Copy these records line for line, without changing anything.

╭─ Data for processing

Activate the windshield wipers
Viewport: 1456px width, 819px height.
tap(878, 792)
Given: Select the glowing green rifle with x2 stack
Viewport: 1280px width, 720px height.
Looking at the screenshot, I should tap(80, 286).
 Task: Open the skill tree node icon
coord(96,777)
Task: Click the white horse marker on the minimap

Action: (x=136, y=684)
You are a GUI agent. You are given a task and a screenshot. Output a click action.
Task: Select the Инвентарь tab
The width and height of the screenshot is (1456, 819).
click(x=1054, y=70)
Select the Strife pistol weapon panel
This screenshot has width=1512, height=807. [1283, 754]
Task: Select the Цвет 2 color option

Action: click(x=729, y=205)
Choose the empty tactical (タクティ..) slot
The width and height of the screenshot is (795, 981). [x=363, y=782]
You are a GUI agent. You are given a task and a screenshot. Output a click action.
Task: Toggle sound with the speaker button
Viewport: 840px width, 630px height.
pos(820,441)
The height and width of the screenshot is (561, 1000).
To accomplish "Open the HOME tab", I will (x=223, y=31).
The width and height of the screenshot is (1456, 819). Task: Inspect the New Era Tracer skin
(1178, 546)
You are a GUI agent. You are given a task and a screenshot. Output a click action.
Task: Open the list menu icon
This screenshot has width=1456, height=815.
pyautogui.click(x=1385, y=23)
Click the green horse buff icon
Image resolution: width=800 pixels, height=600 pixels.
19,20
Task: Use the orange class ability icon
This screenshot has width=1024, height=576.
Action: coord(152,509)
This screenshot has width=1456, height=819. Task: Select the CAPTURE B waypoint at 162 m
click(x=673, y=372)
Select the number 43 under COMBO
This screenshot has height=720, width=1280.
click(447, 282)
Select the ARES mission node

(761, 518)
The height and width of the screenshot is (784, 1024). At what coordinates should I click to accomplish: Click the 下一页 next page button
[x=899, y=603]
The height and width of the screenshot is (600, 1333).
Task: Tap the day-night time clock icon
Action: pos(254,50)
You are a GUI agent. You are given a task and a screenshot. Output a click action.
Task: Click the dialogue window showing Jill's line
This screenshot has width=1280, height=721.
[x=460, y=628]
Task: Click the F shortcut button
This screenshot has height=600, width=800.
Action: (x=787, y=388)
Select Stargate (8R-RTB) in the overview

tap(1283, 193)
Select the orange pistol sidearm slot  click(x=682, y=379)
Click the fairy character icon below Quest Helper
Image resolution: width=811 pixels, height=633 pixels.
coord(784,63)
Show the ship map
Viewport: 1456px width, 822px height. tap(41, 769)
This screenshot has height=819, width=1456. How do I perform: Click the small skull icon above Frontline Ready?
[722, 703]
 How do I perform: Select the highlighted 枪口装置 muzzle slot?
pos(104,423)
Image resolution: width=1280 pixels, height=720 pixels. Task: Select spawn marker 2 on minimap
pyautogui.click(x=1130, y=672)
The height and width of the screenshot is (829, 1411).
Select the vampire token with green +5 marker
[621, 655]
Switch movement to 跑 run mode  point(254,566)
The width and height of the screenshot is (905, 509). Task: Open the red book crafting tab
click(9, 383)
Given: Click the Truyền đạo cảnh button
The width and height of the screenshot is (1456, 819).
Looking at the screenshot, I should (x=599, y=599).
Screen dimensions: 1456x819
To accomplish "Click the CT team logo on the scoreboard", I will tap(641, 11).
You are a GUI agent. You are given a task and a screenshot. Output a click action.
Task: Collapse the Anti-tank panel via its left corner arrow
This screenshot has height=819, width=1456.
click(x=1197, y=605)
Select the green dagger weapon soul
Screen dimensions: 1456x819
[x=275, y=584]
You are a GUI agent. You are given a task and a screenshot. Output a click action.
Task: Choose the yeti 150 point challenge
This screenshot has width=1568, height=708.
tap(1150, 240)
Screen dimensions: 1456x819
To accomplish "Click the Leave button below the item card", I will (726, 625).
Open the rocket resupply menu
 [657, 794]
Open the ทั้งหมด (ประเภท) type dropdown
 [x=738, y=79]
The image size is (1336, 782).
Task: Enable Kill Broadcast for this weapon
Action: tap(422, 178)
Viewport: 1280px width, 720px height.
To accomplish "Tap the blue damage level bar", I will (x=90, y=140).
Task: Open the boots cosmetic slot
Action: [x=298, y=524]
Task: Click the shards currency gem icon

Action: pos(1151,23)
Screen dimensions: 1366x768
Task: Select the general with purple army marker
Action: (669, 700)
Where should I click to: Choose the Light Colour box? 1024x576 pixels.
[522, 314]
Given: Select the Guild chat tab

╰─

→ Answer in full:
Activate the windshield wipers
Viewport: 1456px width, 819px height.
tap(878, 792)
Given: Select the glowing green rifle with x2 stack
Viewport: 1280px width, 720px height.
Looking at the screenshot, I should tap(80, 286).
 Task: Open the skill tree node icon
coord(96,777)
Task: Click the white horse marker on the minimap

Action: (x=136, y=684)
You are a GUI agent. You are given a task and a screenshot. Output a click action.
Task: Select the Инвентарь tab
The width and height of the screenshot is (1456, 819).
click(x=1054, y=70)
Select the Strife pistol weapon panel
This screenshot has width=1512, height=807. [1283, 754]
Task: Select the Цвет 2 color option

Action: click(x=729, y=205)
Choose the empty tactical (タクティ..) slot
The width and height of the screenshot is (795, 981). [x=363, y=782]
You are a GUI agent. You are given a task and a screenshot. Output a click action.
Task: Toggle sound with the speaker button
Viewport: 840px width, 630px height.
pos(820,441)
The height and width of the screenshot is (561, 1000).
To accomplish "Open the HOME tab", I will (x=223, y=31).
The width and height of the screenshot is (1456, 819). Task: Inspect the New Era Tracer skin
(1178, 546)
You are a GUI agent. You are given a task and a screenshot. Output a click action.
Task: Open the list menu icon
This screenshot has width=1456, height=815.
pyautogui.click(x=1385, y=23)
Click the green horse buff icon
Image resolution: width=800 pixels, height=600 pixels.
19,20
Task: Use the orange class ability icon
This screenshot has width=1024, height=576.
Action: coord(152,509)
This screenshot has width=1456, height=819. Task: Select the CAPTURE B waypoint at 162 m
click(x=673, y=372)
Select the number 43 under COMBO
This screenshot has height=720, width=1280.
click(447, 282)
Select the ARES mission node

(761, 518)
The height and width of the screenshot is (784, 1024). At what coordinates should I click to accomplish: Click the 下一页 next page button
[x=899, y=603]
The height and width of the screenshot is (600, 1333).
Task: Tap the day-night time clock icon
Action: pos(254,50)
You are a GUI agent. You are given a task and a screenshot. Output a click action.
Task: Click the dialogue window showing Jill's line
This screenshot has width=1280, height=721.
[x=460, y=628]
Task: Click the F shortcut button
This screenshot has height=600, width=800.
Action: (x=787, y=388)
Select Stargate (8R-RTB) in the overview

tap(1283, 193)
Select the orange pistol sidearm slot  click(x=682, y=379)
Click the fairy character icon below Quest Helper
Image resolution: width=811 pixels, height=633 pixels.
coord(784,63)
Show the ship map
Viewport: 1456px width, 822px height. tap(41, 769)
This screenshot has height=819, width=1456. How do I perform: Click the small skull icon above Frontline Ready?
[722, 703]
 How do I perform: Select the highlighted 枪口装置 muzzle slot?
pos(104,423)
Image resolution: width=1280 pixels, height=720 pixels. Task: Select spawn marker 2 on minimap
pyautogui.click(x=1130, y=672)
The height and width of the screenshot is (829, 1411).
Select the vampire token with green +5 marker
[621, 655]
Switch movement to 跑 run mode  point(254,566)
The width and height of the screenshot is (905, 509). Task: Open the red book crafting tab
click(9, 383)
Given: Click the Truyền đạo cảnh button
The width and height of the screenshot is (1456, 819).
Looking at the screenshot, I should (x=599, y=599).
Screen dimensions: 1456x819
To accomplish "Click the CT team logo on the scoreboard", I will tap(641, 11).
You are a GUI agent. You are given a task and a screenshot. Output a click action.
Task: Collapse the Anti-tank panel via its left corner arrow
This screenshot has height=819, width=1456.
click(x=1197, y=605)
Select the green dagger weapon soul
Screen dimensions: 1456x819
[x=275, y=584]
You are a GUI agent. You are given a task and a screenshot. Output a click action.
Task: Choose the yeti 150 point challenge
This screenshot has width=1568, height=708.
tap(1150, 240)
Screen dimensions: 1456x819
To accomplish "Click the Leave button below the item card", I will (726, 625).
Open the rocket resupply menu
 [657, 794]
Open the ทั้งหมด (ประเภท) type dropdown
 [x=738, y=79]
The image size is (1336, 782).
Task: Enable Kill Broadcast for this weapon
Action: tap(422, 178)
Viewport: 1280px width, 720px height.
To accomplish "Tap the blue damage level bar", I will (x=90, y=140).
Task: Open the boots cosmetic slot
Action: [x=298, y=524]
Task: Click the shards currency gem icon

Action: pos(1151,23)
Screen dimensions: 1366x768
Task: Select the general with purple army marker
Action: (669, 700)
Where should I click to: Choose the Light Colour box? 1024x576 pixels.
[522, 314]
Given: Select the Guild chat tab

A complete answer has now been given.